Besides the courts’ hesitation to get into sticky First Amendment issues, a more immediate barrier is that of practicability.  Courts will not apply malpractice to churches because of the lack of a uniform standard.  In negligence cases, it is imperative to show that there was a duty owed by the defendant to the plaintiff.  If that duty was breached and harm resulted, then the plaintiff will recover damages.  In fields of medicine and the law, those duties are uniformly applied.  The question is often “what procedure is customarily performed in this medical scenario?” or “how would a competent attorney advise his client in this situation?”  But how would the courts define what that duty is for a clergyman?

The difficulty lies with the fact that churches are so diverse in beliefs, protocol, and requirement of their clergy.  In fact, the term “church” itself is no where defined and encompasses many more religious organizations than are called “churches” (such as temples and mosques).  A judge from the most famous clergy malpractice case (Nally v. Grace Community Church) stated,

“[B]ecause of the differing theological views espoused by the myriad of religions in our state and practiced by church members, it would certainly be impractical, and quite possibly unconstitutional, to impose a duty of care on pastoral counselors. Such a duty would necessarily be intertwined with the religious philosophy of the particular denomination or ecclesiastical teachings of the religious entity.”[3]

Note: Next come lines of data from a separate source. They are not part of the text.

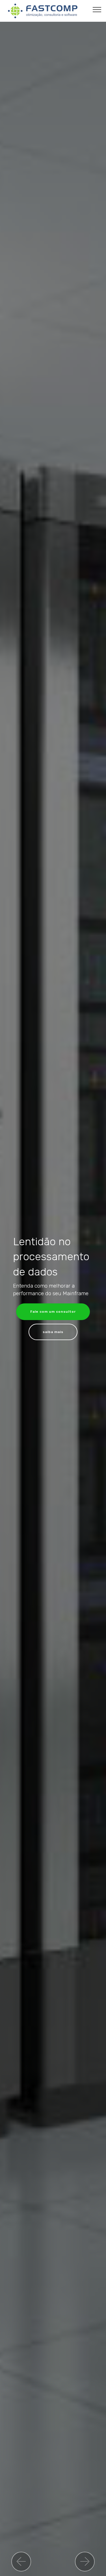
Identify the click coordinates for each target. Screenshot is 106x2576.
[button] (21, 2561)
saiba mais (53, 1332)
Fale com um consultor (53, 1312)
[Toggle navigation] (97, 9)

The Nally case was brought against John MacArthur’s Grace Community Church of the Valley in the 1980’s after a counselee of the pastoral staff committed suicide.  The parents claimed that the pastors should have done more to prevent the suicide.  They also criticized the church doctrine of “once saved, always saved” as it had the effect of encouraging rather than discouraging their son’s suicide.

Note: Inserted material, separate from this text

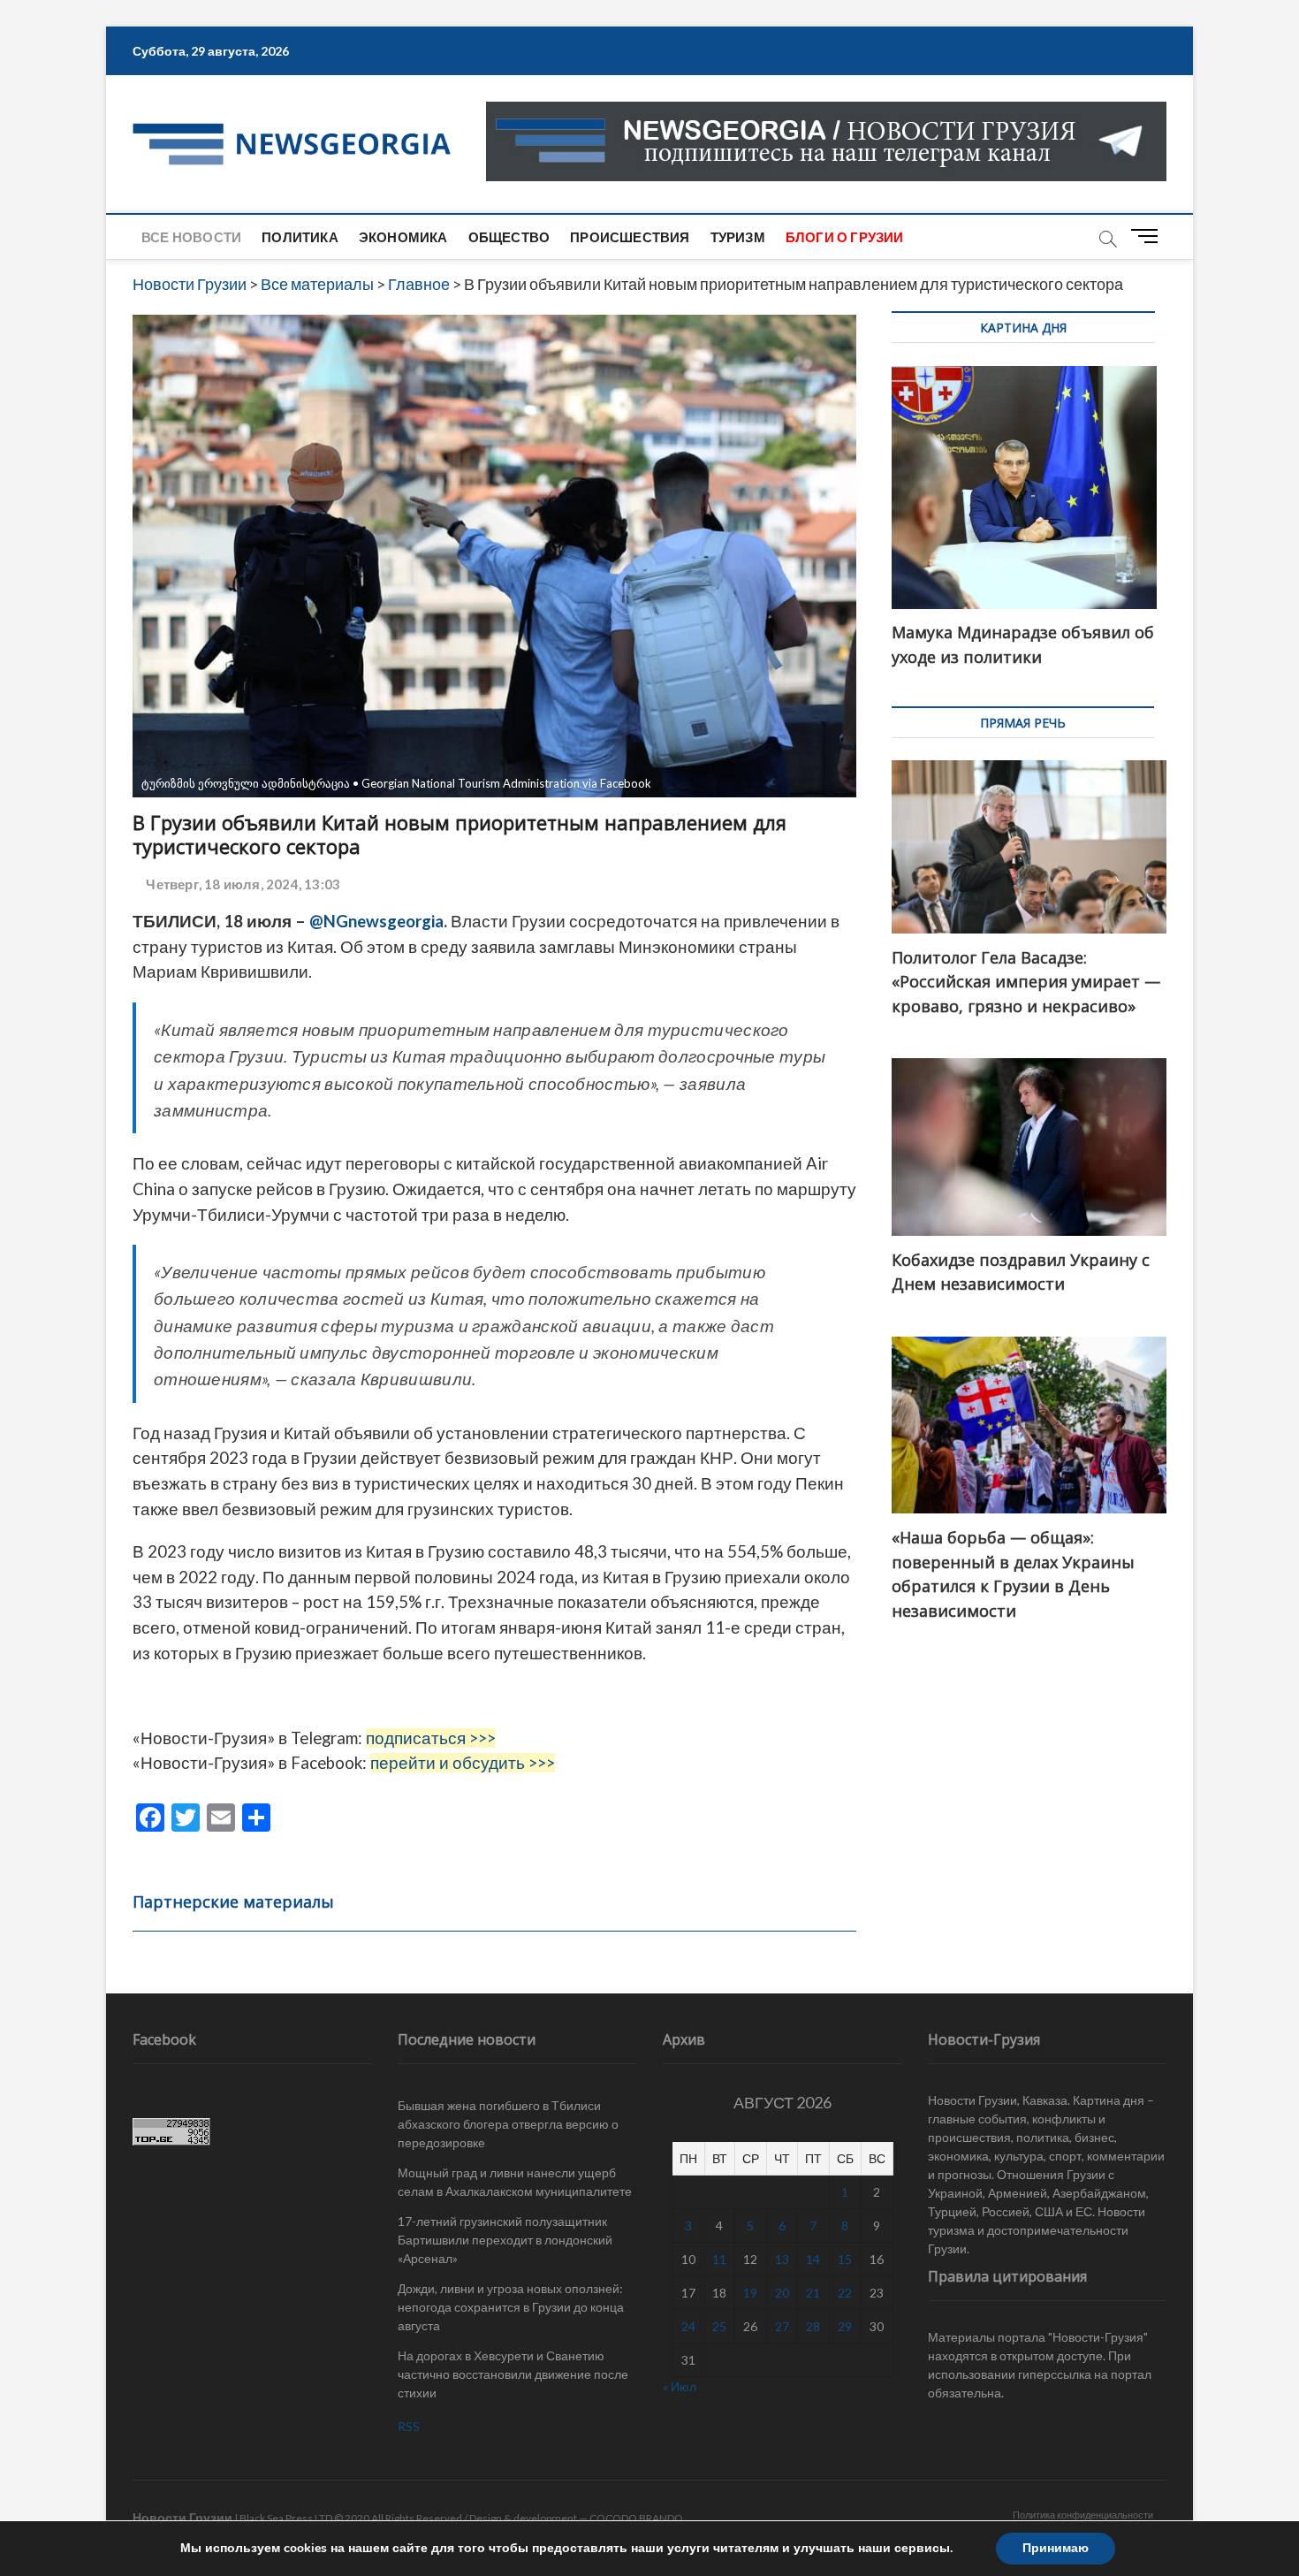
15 (845, 2259)
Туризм (737, 237)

But the court refused to cast judgment on what should or should not have occurred in the counseling sessions.  Quoting an article of Sam Ericsson (formerly with Christian Legal Society, now President of Advocates International) the Nally court said “the secular state is not equipped to ascertain the competence of counseling when performed by those affiliated with religious organizations.”[4] The most famous line: “There is no compelling state interest to climb the wall of separation of church [and state] and plunge into the pit on the other side that certainly has no bottom.”[5]

The Nally case decision has been mimicked in other states and seen as persuasive, but is not binding upon other states.  The decision, although overwhelming, was not unanimous in stating that clergy have no duty to parishioners.  These facts indicate that while clergy malpractice has yet to emerge, it is not impossible that it will in the future.  Religious freedom has been redefined in recent decades and undoubtedly has not seen the end of reformation.

Bottom line: Although clergy malpractice is still unacknowledged by the courts, “counseling insurance” could be beneficial for your church as a precaution – not because counselees will likely be successful suing under a theory of clergy malpractice, but because such suits may be attempted.[6] Lawsuits, even if successfully defended, are very expensive because our American court system requires even winners to pay their own attorney fees.  This available insurance is generally inexpensive.  (But make certain it has adequate coverage.)  With an increase in family discord, substance abuses, and economic stress that results in more parishioners turning to their clergy for counseling, the importance of litigation protection grows as well.


[1] Scott C. Idleman, Tort Liability, Religious Entities, and the Decline of Constitutional Protection, 75 IND. L.J. 219, 221-23 (2000).

 

[2] Black’s Law Dictionary, (8th ed., West 2004).

[3] Nally v. Grace Community Church of the Valley, 47 Cal.3d 278, 298 (1988).

[4] Sam Ericsson, Clergyman Malpractice: Ramifications of a New Theory (1981) 16 Val.U.L.Rev. 163, 176.

[5] Nally v. Grace Community Church of the Valley, 47 Cal.3d 278, 289 (1988).